There is space to mention only one further quality of grace that I saw the Lord work into R.C.’s life over the years. In many ways, I think it took both of us by surprise—so much so that I am not sure which one of us it surprised more. After a lifetime of teaching college and seminary students and providing a library of teaching materials through the Ligonier Study Center and then through Ligonier Ministries, R.C. became a church planter and the pastor of a local church. As the result of a series of providences, Saint Andrew’s Chapel was born and has flourished.

I have never forgotten his telling me years ago how much he loved being a pastor. It was as if he had been given a late Christmas present that turned out to be the best of all those he had received. He flourished in the ups and downs of ordinary congregational life; he rejoiced in growth; he was thrilled to be able to craft a liturgy that gave expression to his long-held passion to find ways of exalting God and exulting in God in worship; and he found the deepest satisfaction in the long-term, week-by-week, consecutive exposition of God’s Word to the eager congregations that he delighted to feed. Blessing for Saint Andrew’s was blessing for R.C. I appreciated and loved him the more for this, that the most fundamental ministry of all for him was serving among people he loved and who knew him not as the world-famous international speaker, theologian, and author that he was to others, but as the undershepherd of the flock of Jesus Christ, the Great Shepherd of the sheep—their own pastor, teacher, and friend.

Many years ago—I cannot now remember when or where—I found myself having dinner with a young Christian couple. The husband was keen to tell me the story of his pilgrimage to the Reformed faith. And then he related a marvelously vivid dream he had one night. In it, he had seen some of the great heroes of the faith coming over a hill toward him, like a mighty army ready to defend the truth and advance the gospel and the cause of Christ. As happens in the strange world of dreams, he was apparently able to recognize some of the great figures of the past, including Augustine and Calvin. And then, at the front of these great theologians, and leading them all toward him, he saw another figure he recognized—but this time from life, not from books. Yes, it was R.C. Sproul. For he was the one who had first introduced him to the wonders of the gospel and the privilege of belonging to the church in every age.

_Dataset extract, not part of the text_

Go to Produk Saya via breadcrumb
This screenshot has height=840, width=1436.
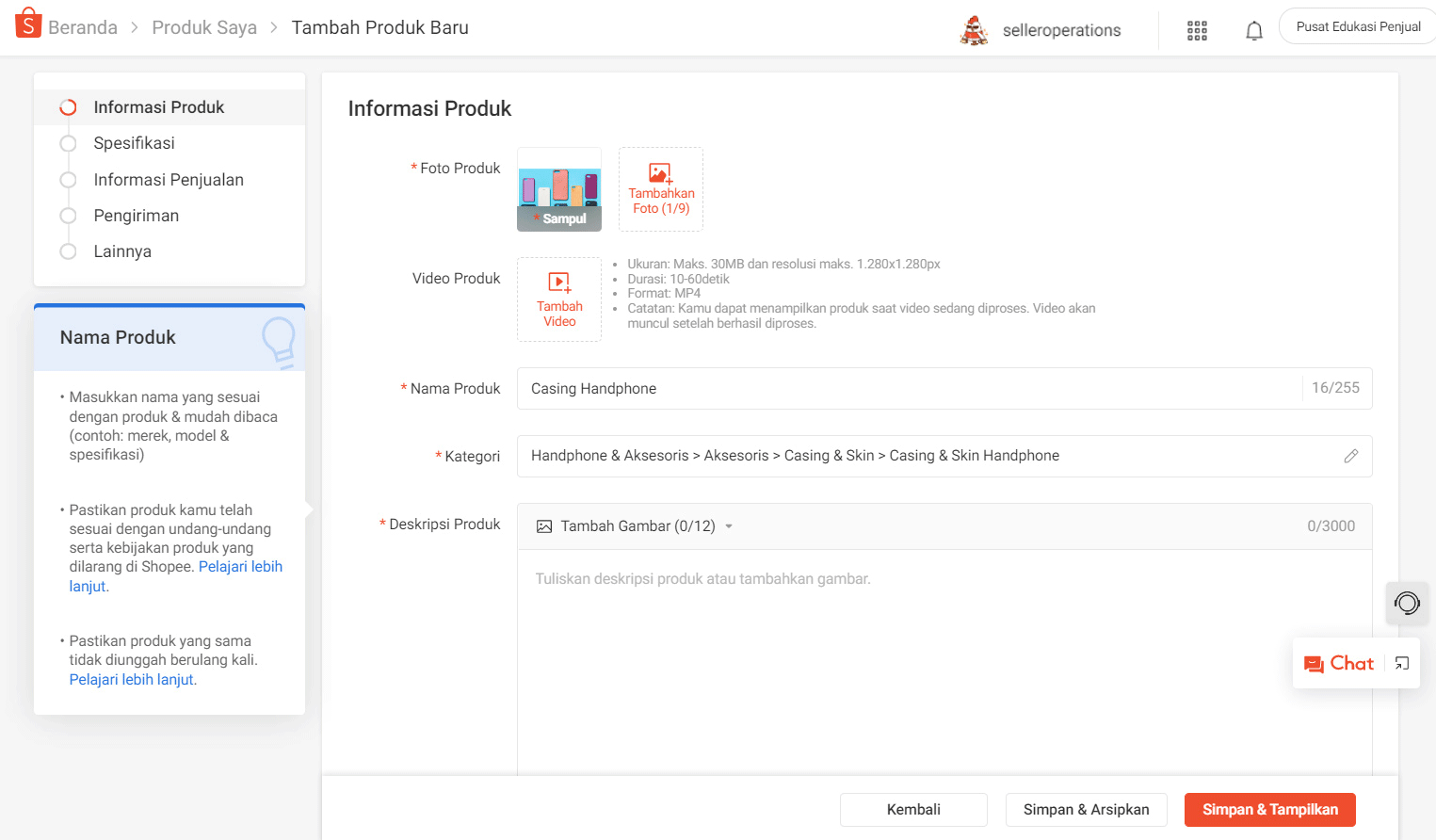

That young man’s experience has been repeated in hundreds, thousands, yes, tens of thousands of lives. Only the last day will make clear what blessings the Lord gave the church through R.C. and how many Christians were first introduced by him to the wonderful world of the story of the church, to the teachers of the ages, and ultimately to the endless riches of God’s Word.

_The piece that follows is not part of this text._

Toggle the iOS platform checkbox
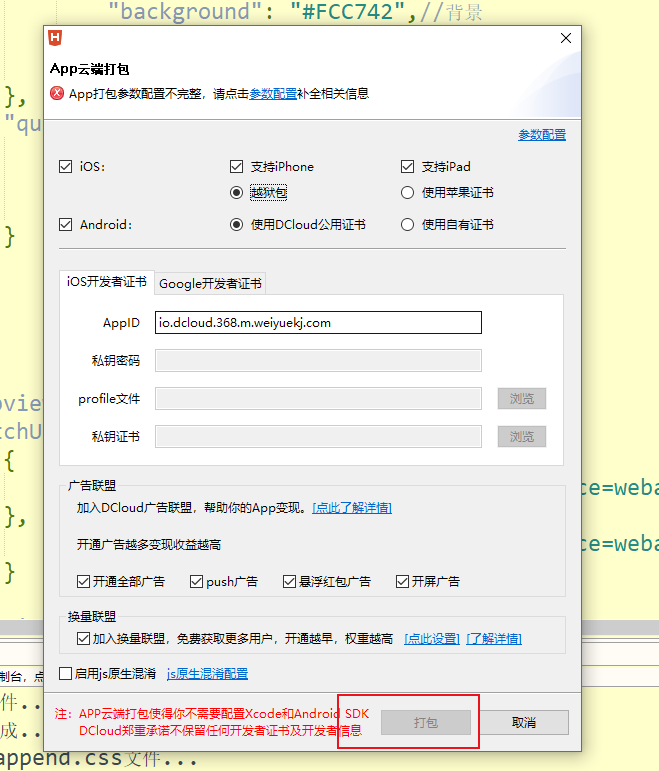Screen dimensions: 659x771 click(x=66, y=167)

I have been privileged to call R.C. Sproul a friend and father in the faith. I think I can echo Paul’s words and say that his friendship has encouraged me to “comprehend with all the saints what is the breadth and length and height and depth, and to know the love of Christ that surpasses knowledge, that [we] may be filled with all the fullness of God” (Eph. 3:18–19).

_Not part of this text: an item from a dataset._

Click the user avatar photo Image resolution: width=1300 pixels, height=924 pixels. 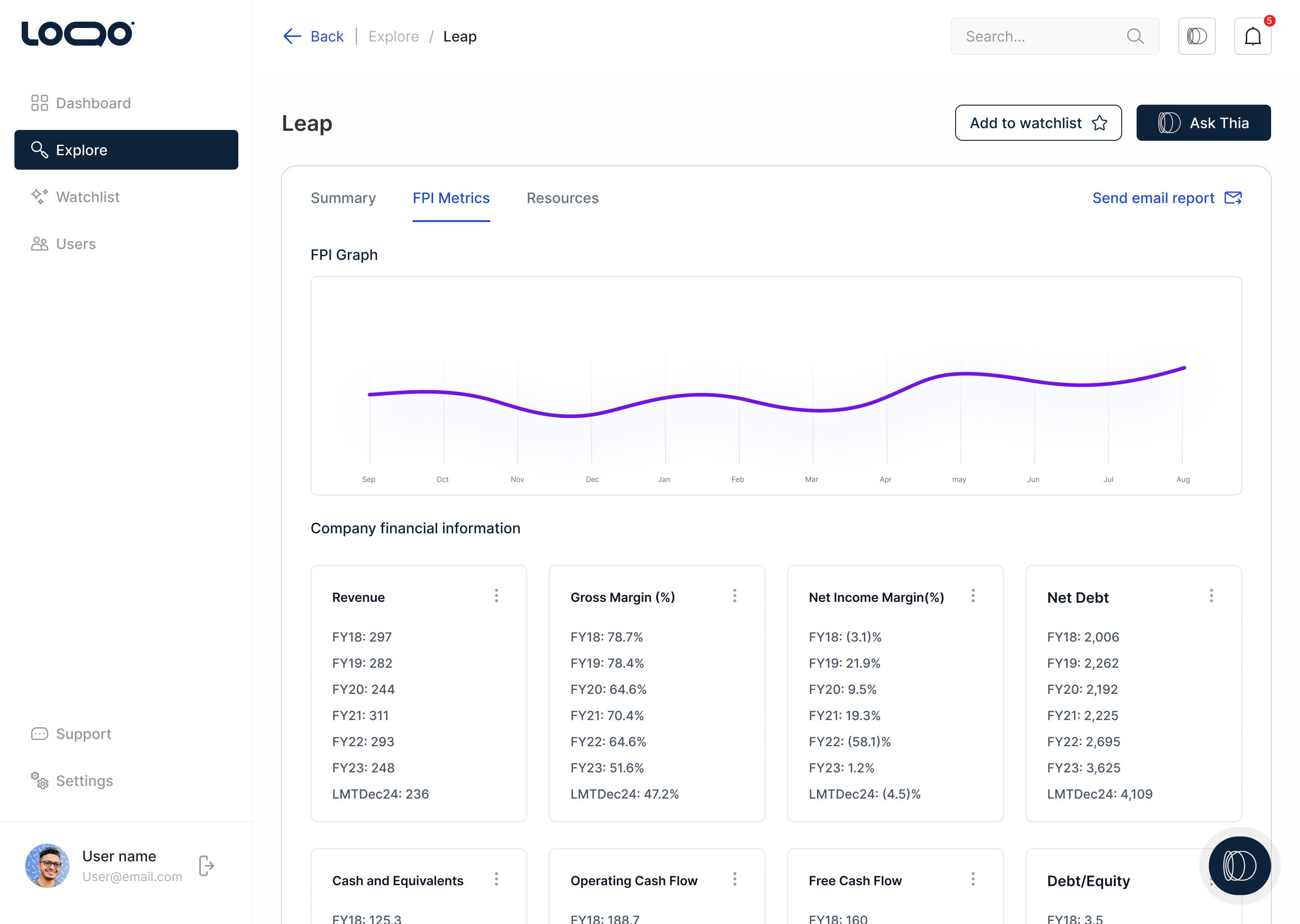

R.C. wrote a hymn, “Saints of Zion,” for the bicentenary of First Presbyterian Church in Columbia, S.C., where both Derek Thomas and I have served as ministers. We sang it especially when our elders greeted new members arrayed at the front of the church. Now I am especially reminded of its penultimate verse and refrain:

The church of God triumphant
Shall in that final day
Have all her sons and daughters
Home from the well-fought fray.

Then come, O saints of Zion
In sweet communion wed
The bride awaits her Glory
Lord Jesus Christ, her Head.

R.C. was never afraid of or shrank from the fray. He fought well, and his faith conquered. Now he beholds the Lord in His glory and is fully like Him. We do not begrudge our friend the fulfilment of his heart’s desire to behold the Holy One. Long ago, by faith, he “saw the Lord sitting upon a throne, high and lifted up” (Isa. 6:1) and pursued “the holiness without which no one will see the Lord” (Heb. 12:14). Now that faith has become sight and he sees the Holy One in all His infinite majesty. Those who loved him best will miss him most; we will all miss him. But we would not keep him back from that vision of God for which he lived and in which he has died. Soli Deo gloria!